**** GIVEN DATA ****

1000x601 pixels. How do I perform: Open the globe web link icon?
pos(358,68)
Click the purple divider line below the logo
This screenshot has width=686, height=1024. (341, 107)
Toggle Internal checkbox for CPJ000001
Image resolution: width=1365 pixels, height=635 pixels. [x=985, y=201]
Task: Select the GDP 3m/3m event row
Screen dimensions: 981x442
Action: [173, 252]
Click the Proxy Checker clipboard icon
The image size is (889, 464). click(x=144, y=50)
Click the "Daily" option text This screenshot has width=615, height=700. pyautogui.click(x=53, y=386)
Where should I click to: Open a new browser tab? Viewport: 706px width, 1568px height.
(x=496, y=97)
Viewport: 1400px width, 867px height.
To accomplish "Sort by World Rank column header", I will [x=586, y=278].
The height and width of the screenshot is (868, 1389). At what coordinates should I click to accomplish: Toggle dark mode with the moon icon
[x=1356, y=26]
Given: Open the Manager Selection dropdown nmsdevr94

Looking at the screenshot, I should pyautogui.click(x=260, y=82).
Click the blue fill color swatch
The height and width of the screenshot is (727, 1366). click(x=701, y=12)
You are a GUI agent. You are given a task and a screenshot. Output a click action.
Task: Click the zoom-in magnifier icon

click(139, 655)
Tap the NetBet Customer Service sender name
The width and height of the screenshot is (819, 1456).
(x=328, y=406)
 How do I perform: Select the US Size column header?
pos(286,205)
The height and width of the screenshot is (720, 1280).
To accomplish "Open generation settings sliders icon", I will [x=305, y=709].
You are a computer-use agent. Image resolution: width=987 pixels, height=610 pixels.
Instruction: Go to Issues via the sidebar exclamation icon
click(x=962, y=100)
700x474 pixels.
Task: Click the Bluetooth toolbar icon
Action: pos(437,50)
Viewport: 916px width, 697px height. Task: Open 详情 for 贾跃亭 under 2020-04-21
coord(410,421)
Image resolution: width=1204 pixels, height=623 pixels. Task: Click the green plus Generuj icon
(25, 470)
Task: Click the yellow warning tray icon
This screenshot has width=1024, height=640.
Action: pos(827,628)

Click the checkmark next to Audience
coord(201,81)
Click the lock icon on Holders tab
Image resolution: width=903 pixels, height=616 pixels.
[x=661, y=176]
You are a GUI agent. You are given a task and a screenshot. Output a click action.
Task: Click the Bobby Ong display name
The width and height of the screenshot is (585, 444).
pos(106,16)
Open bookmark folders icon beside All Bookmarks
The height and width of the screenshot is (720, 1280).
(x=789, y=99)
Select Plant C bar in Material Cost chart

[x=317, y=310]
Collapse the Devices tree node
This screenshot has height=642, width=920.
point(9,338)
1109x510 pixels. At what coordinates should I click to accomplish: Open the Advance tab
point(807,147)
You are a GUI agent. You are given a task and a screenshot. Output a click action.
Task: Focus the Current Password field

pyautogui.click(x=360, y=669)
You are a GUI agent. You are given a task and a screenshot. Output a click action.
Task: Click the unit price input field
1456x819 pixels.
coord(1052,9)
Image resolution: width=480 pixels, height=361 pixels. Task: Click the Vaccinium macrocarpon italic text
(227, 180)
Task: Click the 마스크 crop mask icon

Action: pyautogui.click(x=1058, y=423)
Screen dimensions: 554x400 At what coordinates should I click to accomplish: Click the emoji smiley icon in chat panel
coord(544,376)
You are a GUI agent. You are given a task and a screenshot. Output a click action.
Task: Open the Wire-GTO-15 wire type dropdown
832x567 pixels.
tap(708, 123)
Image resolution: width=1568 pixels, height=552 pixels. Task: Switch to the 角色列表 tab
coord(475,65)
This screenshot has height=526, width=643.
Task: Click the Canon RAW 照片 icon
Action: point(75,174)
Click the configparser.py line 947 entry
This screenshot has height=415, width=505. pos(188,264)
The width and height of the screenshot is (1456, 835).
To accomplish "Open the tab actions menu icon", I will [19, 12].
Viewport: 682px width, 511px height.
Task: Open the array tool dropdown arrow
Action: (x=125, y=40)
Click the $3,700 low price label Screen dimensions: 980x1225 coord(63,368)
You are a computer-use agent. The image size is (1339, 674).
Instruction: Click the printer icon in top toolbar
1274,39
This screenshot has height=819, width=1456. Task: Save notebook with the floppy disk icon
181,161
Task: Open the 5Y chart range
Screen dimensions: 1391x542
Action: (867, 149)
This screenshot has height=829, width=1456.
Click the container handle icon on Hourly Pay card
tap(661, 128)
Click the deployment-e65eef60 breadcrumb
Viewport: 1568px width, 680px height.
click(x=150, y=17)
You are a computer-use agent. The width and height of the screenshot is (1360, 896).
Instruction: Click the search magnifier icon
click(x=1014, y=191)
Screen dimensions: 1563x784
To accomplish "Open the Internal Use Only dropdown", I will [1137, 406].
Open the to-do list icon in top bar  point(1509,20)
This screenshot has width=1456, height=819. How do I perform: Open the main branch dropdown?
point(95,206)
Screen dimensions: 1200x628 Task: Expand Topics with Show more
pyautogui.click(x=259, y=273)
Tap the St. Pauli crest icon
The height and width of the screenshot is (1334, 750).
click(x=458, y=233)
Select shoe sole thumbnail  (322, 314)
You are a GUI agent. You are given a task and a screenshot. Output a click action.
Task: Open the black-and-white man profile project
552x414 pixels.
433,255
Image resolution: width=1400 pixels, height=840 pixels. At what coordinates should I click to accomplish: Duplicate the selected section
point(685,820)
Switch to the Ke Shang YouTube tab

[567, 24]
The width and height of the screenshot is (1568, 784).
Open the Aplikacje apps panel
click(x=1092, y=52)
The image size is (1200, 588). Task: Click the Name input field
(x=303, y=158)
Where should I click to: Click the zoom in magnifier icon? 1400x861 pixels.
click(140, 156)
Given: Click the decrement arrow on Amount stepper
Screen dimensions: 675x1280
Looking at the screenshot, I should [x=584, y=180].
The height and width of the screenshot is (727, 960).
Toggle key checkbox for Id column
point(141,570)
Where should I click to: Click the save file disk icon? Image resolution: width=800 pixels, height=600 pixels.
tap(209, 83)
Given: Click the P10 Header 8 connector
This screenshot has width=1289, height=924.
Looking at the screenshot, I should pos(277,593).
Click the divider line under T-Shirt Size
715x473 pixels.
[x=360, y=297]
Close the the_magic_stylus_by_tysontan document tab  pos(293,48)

****

» WHAT THE TASK ASKS
Copy the material from its first line through the line containing "coord(201,81)", switching "Proxy Checker" to "Port Scanner" and leaving everything else as it is.

» SOLUTION BELOW
1000x601 pixels. How do I perform: Open the globe web link icon?
pos(358,68)
Click the purple divider line below the logo
This screenshot has width=686, height=1024. (341, 107)
Toggle Internal checkbox for CPJ000001
Image resolution: width=1365 pixels, height=635 pixels. [x=985, y=201]
Task: Select the GDP 3m/3m event row
Screen dimensions: 981x442
Action: [173, 252]
Click the Port Scanner clipboard icon
The image size is (889, 464). click(x=144, y=50)
Click the "Daily" option text This screenshot has width=615, height=700. pyautogui.click(x=53, y=386)
Where should I click to: Open a new browser tab? Viewport: 706px width, 1568px height.
(x=496, y=97)
Viewport: 1400px width, 867px height.
To accomplish "Sort by World Rank column header", I will [x=586, y=278].
The height and width of the screenshot is (868, 1389). At what coordinates should I click to accomplish: Toggle dark mode with the moon icon
[x=1356, y=26]
Given: Open the Manager Selection dropdown nmsdevr94

Looking at the screenshot, I should pyautogui.click(x=260, y=82).
Click the blue fill color swatch
The height and width of the screenshot is (727, 1366). click(x=701, y=12)
You are a GUI agent. You are given a task and a screenshot. Output a click action.
Task: Click the zoom-in magnifier icon

click(139, 655)
Tap the NetBet Customer Service sender name
The width and height of the screenshot is (819, 1456).
(x=328, y=406)
 How do I perform: Select the US Size column header?
pos(286,205)
The height and width of the screenshot is (720, 1280).
To accomplish "Open generation settings sliders icon", I will [x=305, y=709].
You are a computer-use agent. Image resolution: width=987 pixels, height=610 pixels.
Instruction: Go to Issues via the sidebar exclamation icon
click(x=962, y=100)
700x474 pixels.
Task: Click the Bluetooth toolbar icon
Action: pos(437,50)
Viewport: 916px width, 697px height. Task: Open 详情 for 贾跃亭 under 2020-04-21
coord(410,421)
Image resolution: width=1204 pixels, height=623 pixels. Task: Click the green plus Generuj icon
(25, 470)
Task: Click the yellow warning tray icon
This screenshot has width=1024, height=640.
Action: pos(827,628)

Click the checkmark next to Audience
coord(201,81)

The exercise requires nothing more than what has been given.